The session will explore why ICAD-related strokes have worse outcomes, including higher mortality, bleeding rates and dependency compared with non-ICAD cases. Pathophysiology plays a major role: Plaque rupture and thrombus formation lead to acute occlusion, while residual stenosis and inflammation increase the likelihood of reocclusion — sometimes to as high as 50%-75%.

Technical challenges in ICAD-related LVOS compound the problem, Morsi said. Thrombectomy procedures are longer, catheter navigation is harder, and stenting in emergent settings remains controversial.

“There’s no standardized approach,” hesaid, citing potential risks associated with stent placement and prolonged blood thinner use, which can trigger hemorrhagic complications.

Morsi reminds clinicians that ICAD-related LVOs cannot be ignored. Mild symptoms can mask severe disease, so early suspicion is crucial, and neurologists should expect technical challenges and plan for adjunctive interventions.

Finally, he said aggressive secondary prevention — lipid control, smoking cessation and other risk factor management — is essential.

“ICAD-related LVOs demand tailored management, early suspicion and proactive prevention. Treating the acute event is not enough — long-term risk reduction is essential,” he said.

Morsi said he expects future research to include refining imaging techniques, identifying blood-based markers for plaque instability and conducting randomized trials on stenting versus medical management.

Within that same “bench to bedside” session on Wednesday, Kazutaka Uchida, MD, PhD, will present “Real-World Lessons: Selecting the Right EVT Candidates.” Uchida, an associate professor of neurosurgery at Hyogo Medical University in Nishinomiya, Japan, will discuss new research that calls for tailored stroke treatment.

Emerging evidence from a multicenter, registry analyses in Japan is reshaping how clinicians approach LVO strokes caused by atherosclerotic disease, Uchida said. Atherothrombotic (AT) and intracranial atherosclerotic strokes require a fundamentally different treatment mindset compared with embolic LVO cases.

Research findings underscore several critical points, Uchida said, including that early neurological deterioration matters. Patients with initially mild symptoms who worsen rapidly face significantly poorer outcomes, prompting a shift away from “wait-and-see” approaches to timely endovascular therapy (EVT), he said.

Additionally, up to 15% of patients with AT-LVO experience vessel reocclusion within 90 days, often leading to recurrent strokes and poor prognosis. Preventing early reocclusion is now a top priority, he said. Uchida advocates for pathophysiology-driven EVT strategies, moving beyond time-based algorithms. Real-world patient selection should integrate dynamic neurological changes, angiographic features and collateral circulation status rather than relying solely on initial severity scores.
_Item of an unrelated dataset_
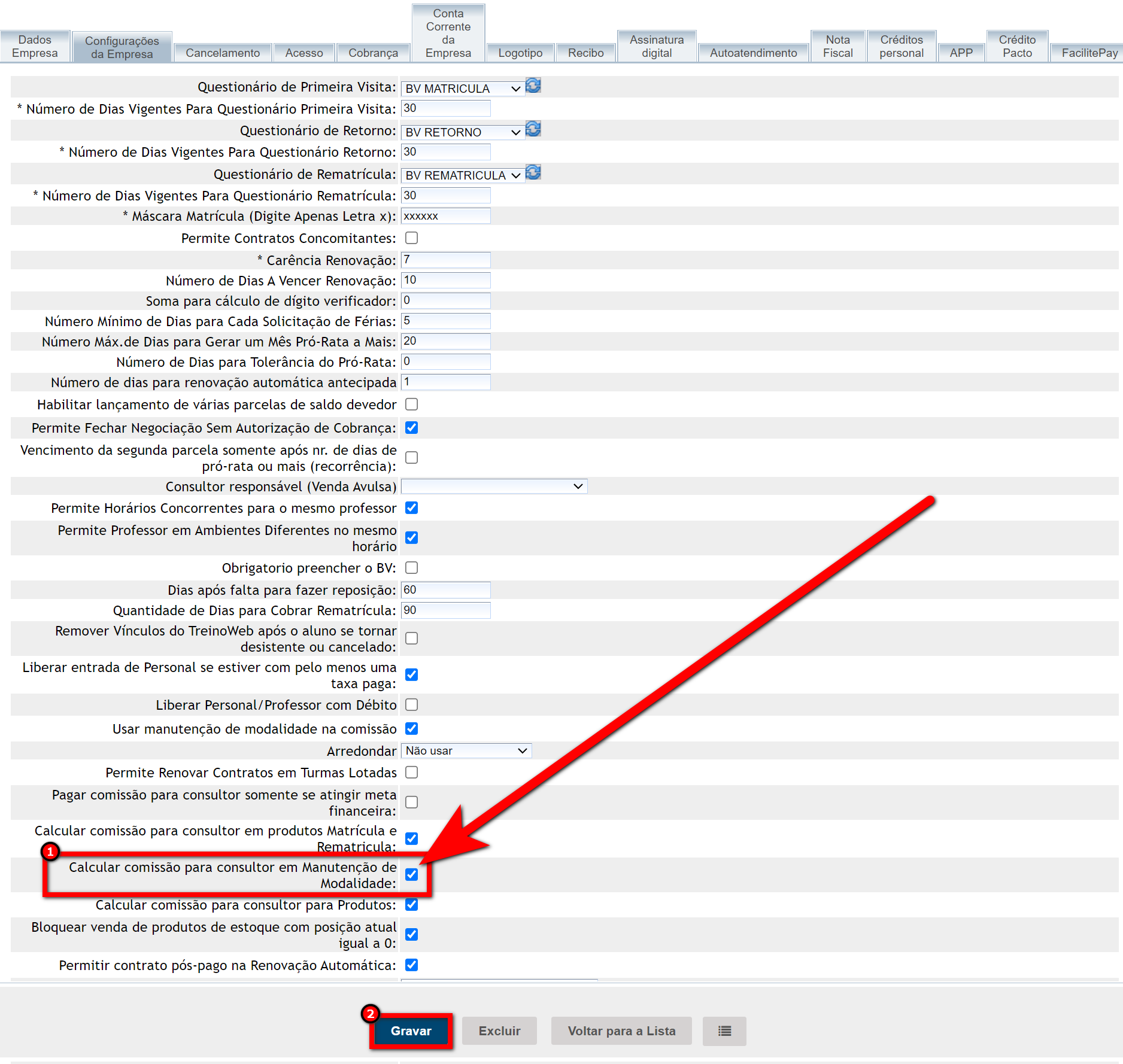
Task: Open the BV MATRICULA questionnaire dropdown
Action: [x=462, y=89]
“ICAD-LVO patients often present with good collateral circulation and smaller infarct cores, which may allow a wider treatment window,” he said, but noted that neurological instability should override clock-based hesitation.”
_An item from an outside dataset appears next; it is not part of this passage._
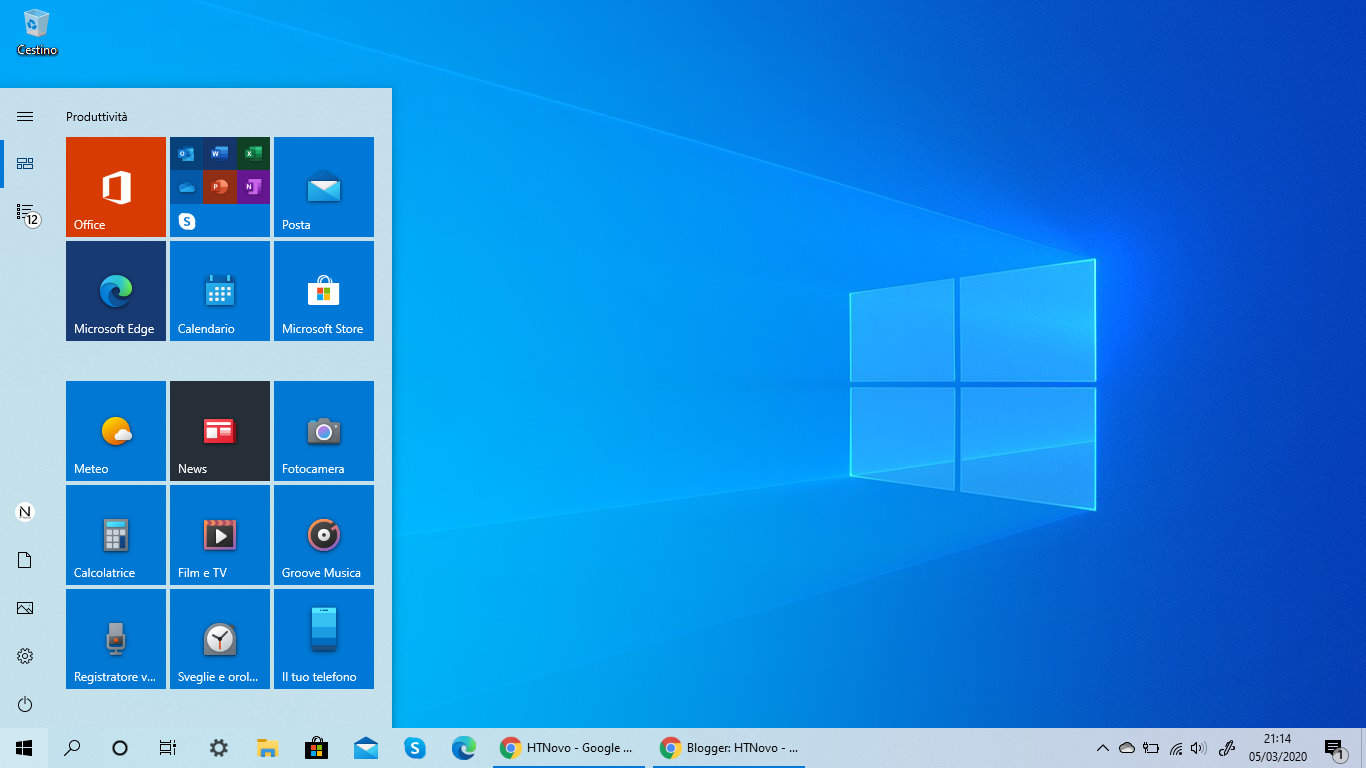1366x768 pixels.
Task: Launch Skype from the taskbar
Action: click(x=415, y=747)
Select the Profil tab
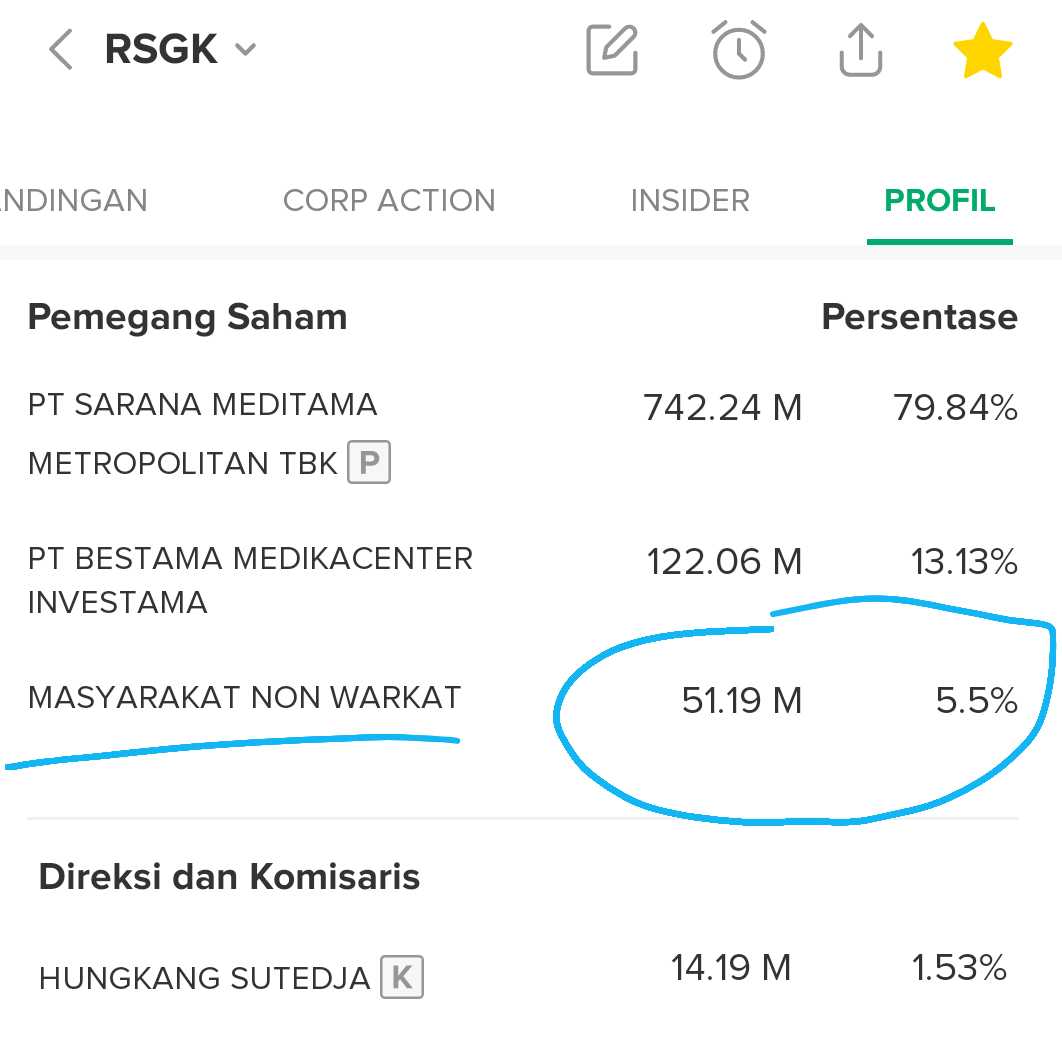The image size is (1062, 1054). click(939, 200)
In short, Uchida said because reocclusion after EVT is strongly associated with recurrent stroke, symptomatic ICH and death, centers should be prepared for early post-procedural surveillance and rapid rescue strategies..

Ultimately, this paradigm shift could improve outcomes for stroke patients as clinicians adopt more nuanced, individualized treatment strategies, he said.